McNeill Nott Award

The American Alpine Club Announces 2025 McNeill-Nott Winners

March 2025

The American Alpine Club (AAC) and Mountain Hardwear are excited to announce the 2025 McNeill-Nott recipients. With the untimely death of Sue Nott and her climbing partner Karen McNeill on Sultana (Mt. Foraker) in 2006, the AAC partnered with Mountain Hardwear to establish the McNeill-Nott Award in their memory. This award seeks to preserve the spirit of these two talented and courageous climbers by giving grants to amateur female climbers exploring new routes or unclimbed peaks with small teams.


Heather Smallpage

Heather Smallpage will receive $2,000 to attempt big wall and alpine-style first ascents in a little-climbed region of Baffin Island: Arviqtujuq Kangiqtua (formerly Eglinton Fjord). Natalie Afonina, Shira Biner, Char Tomlinson, and Kaylan Worsnop will all join the expedition, which will be almost entirely human-powered. The expedition team will travel over 250 km by skiing, climbing, packrafting, and walking. The team hopes that this expedition will not only inspire people to see what is possible for female and nonbinary alpinism but also emphasize how increasingly essential and joyous these spaces are in this sport and will tell a story that includes voices that are often quieted or left out of the climbing media.


Allie Oaks (left) and Angela VanWiemeersch (right).

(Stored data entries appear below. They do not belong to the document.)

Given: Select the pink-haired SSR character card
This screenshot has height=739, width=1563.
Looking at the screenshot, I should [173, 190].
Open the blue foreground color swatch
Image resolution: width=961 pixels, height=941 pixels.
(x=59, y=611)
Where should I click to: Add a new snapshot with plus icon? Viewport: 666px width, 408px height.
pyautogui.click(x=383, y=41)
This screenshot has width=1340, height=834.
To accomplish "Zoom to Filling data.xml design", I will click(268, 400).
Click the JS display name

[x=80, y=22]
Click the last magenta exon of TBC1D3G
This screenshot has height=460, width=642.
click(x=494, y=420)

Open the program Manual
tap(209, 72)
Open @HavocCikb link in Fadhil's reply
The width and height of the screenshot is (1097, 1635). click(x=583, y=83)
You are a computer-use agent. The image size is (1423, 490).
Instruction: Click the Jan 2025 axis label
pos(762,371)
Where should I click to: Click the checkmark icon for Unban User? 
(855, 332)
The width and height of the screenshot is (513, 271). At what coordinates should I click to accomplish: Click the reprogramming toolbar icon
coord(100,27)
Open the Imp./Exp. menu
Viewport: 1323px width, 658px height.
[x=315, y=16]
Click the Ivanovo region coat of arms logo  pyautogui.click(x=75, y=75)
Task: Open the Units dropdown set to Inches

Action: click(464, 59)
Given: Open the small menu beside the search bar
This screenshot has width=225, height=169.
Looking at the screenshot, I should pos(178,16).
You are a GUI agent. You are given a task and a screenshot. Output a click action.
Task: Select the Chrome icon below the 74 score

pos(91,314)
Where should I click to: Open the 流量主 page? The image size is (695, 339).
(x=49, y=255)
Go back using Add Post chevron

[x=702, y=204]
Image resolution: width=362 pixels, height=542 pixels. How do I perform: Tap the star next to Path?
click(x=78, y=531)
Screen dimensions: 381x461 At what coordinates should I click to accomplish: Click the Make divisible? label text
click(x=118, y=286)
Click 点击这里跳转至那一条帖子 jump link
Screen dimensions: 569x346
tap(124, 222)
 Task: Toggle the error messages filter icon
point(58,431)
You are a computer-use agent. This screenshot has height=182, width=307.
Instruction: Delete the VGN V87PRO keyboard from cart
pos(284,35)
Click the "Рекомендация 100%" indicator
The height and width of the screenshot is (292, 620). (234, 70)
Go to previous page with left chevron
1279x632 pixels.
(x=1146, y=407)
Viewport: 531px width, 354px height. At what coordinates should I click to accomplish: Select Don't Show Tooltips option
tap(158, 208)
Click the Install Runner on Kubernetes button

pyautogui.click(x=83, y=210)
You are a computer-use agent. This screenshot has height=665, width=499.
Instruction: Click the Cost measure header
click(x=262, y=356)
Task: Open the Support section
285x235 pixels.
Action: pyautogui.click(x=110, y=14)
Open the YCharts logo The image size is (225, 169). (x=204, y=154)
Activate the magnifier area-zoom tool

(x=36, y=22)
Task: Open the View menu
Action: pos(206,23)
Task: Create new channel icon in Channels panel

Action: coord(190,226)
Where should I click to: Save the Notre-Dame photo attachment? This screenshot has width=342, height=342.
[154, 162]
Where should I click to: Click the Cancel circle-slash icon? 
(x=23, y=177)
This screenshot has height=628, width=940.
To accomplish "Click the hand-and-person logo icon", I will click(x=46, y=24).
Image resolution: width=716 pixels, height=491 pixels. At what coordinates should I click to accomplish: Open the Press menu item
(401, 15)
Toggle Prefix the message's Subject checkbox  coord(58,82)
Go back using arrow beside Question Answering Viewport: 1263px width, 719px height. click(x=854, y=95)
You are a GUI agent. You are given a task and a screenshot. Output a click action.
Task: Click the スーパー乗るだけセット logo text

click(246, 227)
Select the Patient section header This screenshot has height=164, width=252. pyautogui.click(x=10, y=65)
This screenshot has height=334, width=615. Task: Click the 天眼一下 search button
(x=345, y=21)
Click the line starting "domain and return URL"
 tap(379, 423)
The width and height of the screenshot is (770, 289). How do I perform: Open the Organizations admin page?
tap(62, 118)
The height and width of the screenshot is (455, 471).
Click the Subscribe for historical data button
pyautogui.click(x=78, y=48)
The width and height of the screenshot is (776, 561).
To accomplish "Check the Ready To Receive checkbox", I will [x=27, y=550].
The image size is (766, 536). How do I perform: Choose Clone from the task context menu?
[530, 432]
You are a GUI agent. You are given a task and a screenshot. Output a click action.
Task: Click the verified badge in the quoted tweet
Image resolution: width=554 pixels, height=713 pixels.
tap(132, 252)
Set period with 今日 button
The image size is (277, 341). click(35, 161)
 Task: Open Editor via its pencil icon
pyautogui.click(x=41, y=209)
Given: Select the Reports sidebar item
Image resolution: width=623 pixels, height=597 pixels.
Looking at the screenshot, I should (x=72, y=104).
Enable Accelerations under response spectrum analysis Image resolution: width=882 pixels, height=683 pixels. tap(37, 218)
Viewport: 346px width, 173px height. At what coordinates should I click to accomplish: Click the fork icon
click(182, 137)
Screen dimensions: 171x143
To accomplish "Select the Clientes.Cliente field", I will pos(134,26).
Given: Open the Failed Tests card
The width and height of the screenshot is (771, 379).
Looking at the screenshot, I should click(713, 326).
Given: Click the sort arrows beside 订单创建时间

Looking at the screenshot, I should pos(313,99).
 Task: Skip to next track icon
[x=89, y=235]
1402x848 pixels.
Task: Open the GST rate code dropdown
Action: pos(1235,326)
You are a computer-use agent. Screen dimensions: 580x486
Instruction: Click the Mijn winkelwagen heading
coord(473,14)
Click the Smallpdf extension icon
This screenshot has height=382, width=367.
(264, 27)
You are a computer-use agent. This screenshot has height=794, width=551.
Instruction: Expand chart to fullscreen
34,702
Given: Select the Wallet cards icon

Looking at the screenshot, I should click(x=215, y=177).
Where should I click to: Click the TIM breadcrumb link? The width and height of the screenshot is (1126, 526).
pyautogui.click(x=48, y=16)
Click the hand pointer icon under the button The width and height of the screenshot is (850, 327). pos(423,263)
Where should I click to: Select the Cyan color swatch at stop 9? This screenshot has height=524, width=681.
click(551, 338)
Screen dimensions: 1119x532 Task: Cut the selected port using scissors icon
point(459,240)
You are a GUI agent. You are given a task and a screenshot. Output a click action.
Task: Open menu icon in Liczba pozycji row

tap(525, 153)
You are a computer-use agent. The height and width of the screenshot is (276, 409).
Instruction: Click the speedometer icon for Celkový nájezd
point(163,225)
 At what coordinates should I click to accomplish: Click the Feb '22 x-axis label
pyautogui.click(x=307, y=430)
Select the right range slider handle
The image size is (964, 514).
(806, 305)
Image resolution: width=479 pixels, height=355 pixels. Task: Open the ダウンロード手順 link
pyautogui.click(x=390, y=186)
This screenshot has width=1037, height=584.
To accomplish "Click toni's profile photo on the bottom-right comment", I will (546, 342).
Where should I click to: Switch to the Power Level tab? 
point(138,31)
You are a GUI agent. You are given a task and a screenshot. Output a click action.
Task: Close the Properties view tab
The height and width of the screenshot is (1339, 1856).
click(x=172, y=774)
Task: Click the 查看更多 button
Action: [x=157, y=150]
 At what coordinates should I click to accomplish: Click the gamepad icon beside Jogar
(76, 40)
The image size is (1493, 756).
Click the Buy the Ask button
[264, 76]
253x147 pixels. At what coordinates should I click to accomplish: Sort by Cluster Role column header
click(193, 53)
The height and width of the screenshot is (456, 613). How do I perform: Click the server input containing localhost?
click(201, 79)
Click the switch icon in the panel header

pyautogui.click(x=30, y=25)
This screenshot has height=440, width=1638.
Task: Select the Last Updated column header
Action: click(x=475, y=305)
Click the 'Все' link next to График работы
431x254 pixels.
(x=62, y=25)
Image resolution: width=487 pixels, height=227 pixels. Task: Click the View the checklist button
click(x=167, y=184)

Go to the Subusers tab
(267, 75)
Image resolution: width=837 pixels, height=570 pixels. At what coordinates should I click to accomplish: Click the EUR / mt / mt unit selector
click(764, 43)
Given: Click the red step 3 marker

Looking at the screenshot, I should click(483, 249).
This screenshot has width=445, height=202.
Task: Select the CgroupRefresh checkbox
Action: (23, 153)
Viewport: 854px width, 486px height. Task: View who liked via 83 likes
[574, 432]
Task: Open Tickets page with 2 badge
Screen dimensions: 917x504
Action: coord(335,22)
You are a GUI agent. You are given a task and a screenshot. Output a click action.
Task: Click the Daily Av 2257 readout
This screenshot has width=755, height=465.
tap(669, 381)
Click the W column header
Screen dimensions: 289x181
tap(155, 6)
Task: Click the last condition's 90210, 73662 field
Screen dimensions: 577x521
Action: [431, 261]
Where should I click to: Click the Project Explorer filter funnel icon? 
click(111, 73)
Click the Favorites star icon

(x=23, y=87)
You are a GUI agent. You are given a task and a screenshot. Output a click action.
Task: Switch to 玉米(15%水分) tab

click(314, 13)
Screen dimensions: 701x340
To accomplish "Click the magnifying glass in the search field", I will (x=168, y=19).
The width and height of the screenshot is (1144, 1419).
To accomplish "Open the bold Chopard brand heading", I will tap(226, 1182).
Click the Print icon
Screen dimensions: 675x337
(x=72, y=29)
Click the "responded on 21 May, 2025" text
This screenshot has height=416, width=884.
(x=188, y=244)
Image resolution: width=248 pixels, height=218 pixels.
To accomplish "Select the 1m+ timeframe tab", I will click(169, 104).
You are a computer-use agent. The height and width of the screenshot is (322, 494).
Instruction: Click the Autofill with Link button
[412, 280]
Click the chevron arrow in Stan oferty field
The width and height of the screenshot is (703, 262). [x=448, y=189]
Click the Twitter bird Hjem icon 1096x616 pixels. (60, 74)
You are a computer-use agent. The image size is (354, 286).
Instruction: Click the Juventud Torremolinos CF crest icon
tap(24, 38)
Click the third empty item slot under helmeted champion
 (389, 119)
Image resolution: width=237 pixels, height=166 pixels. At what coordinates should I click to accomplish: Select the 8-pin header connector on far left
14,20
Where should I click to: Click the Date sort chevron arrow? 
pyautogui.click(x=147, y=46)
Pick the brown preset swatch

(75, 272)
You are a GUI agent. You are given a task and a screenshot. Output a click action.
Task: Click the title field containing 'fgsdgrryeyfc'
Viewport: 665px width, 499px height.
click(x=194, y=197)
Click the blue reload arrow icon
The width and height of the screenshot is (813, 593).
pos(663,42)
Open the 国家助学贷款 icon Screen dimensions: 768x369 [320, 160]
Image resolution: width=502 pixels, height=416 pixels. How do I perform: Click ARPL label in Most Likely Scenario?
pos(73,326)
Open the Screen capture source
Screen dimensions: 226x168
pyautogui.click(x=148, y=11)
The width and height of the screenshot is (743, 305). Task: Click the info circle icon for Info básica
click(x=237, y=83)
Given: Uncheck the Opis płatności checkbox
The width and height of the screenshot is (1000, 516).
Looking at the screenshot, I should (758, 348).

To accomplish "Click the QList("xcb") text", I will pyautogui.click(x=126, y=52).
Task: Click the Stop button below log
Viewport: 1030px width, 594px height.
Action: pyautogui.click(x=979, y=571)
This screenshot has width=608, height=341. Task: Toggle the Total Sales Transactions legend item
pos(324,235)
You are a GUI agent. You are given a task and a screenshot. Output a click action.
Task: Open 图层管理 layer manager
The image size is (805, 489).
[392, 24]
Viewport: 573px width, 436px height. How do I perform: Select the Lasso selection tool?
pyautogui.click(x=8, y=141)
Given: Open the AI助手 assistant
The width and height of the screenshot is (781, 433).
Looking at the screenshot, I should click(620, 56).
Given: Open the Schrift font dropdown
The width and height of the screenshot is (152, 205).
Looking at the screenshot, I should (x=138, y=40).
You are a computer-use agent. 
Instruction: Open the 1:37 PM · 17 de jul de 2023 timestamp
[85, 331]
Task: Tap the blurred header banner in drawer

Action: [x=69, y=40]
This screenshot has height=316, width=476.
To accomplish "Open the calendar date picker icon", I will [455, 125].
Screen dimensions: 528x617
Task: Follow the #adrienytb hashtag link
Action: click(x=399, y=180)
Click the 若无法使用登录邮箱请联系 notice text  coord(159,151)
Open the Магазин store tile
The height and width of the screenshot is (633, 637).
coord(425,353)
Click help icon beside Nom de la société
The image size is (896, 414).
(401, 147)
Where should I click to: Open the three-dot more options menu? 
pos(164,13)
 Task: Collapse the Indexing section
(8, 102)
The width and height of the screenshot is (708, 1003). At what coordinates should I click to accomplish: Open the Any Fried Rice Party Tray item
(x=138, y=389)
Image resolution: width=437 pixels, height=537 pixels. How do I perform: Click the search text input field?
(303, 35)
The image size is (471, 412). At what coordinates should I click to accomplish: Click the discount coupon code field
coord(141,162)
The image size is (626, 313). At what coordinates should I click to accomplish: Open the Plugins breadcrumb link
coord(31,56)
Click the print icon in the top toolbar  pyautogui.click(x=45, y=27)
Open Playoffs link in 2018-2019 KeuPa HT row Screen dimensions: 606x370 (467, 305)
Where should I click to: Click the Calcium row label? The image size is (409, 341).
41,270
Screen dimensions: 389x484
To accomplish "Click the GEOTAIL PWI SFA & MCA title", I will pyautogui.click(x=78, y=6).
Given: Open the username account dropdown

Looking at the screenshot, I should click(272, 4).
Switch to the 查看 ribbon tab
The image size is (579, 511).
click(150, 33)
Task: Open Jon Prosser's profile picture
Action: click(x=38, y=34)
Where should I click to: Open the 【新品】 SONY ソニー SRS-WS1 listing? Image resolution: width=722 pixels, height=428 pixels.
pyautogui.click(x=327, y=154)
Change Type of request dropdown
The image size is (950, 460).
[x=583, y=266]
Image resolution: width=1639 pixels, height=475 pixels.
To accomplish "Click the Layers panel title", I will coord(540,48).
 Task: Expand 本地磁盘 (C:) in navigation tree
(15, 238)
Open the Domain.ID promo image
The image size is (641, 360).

Angela VanWiemeersch will receive $4,000 to attempt to establish a technical line in alpine style on a 5,000-meter peak in the Pamir Alai mountains of Kyrgyzstan. Allie Oaks will join VanWiemeersch on this expedition. Oaks and VanWiemeersch have been growing a long-distance partnership over the last four years and will be doing a training trip in the Canadian Rockies this April. This will be their first big expedition together. 

PC: Robert Taylor


Brooke Maushund will receive $1,000 to attempt to climb and ski unclimbed peaks on the Southern Patagonian Icefield (Hielo Continental) with a primarily female team. Since avalanche forecasting in the U.S. during austral summers, Maushund was driven to extend her winters in the Southern Hemisphere. After spending close to four months skiing in Patagonia last year, starting to learn terrain, snowpacks, and weather patterns, she is excited to continue learning through exploratory skiing in this dynamic, wild environment. 


Applications for the McNeill-Nott Award are accepted each year from October 1 through November 30.


Contact:

Berkeley Anderson, Foundation and Grants Coordinator: [email protected]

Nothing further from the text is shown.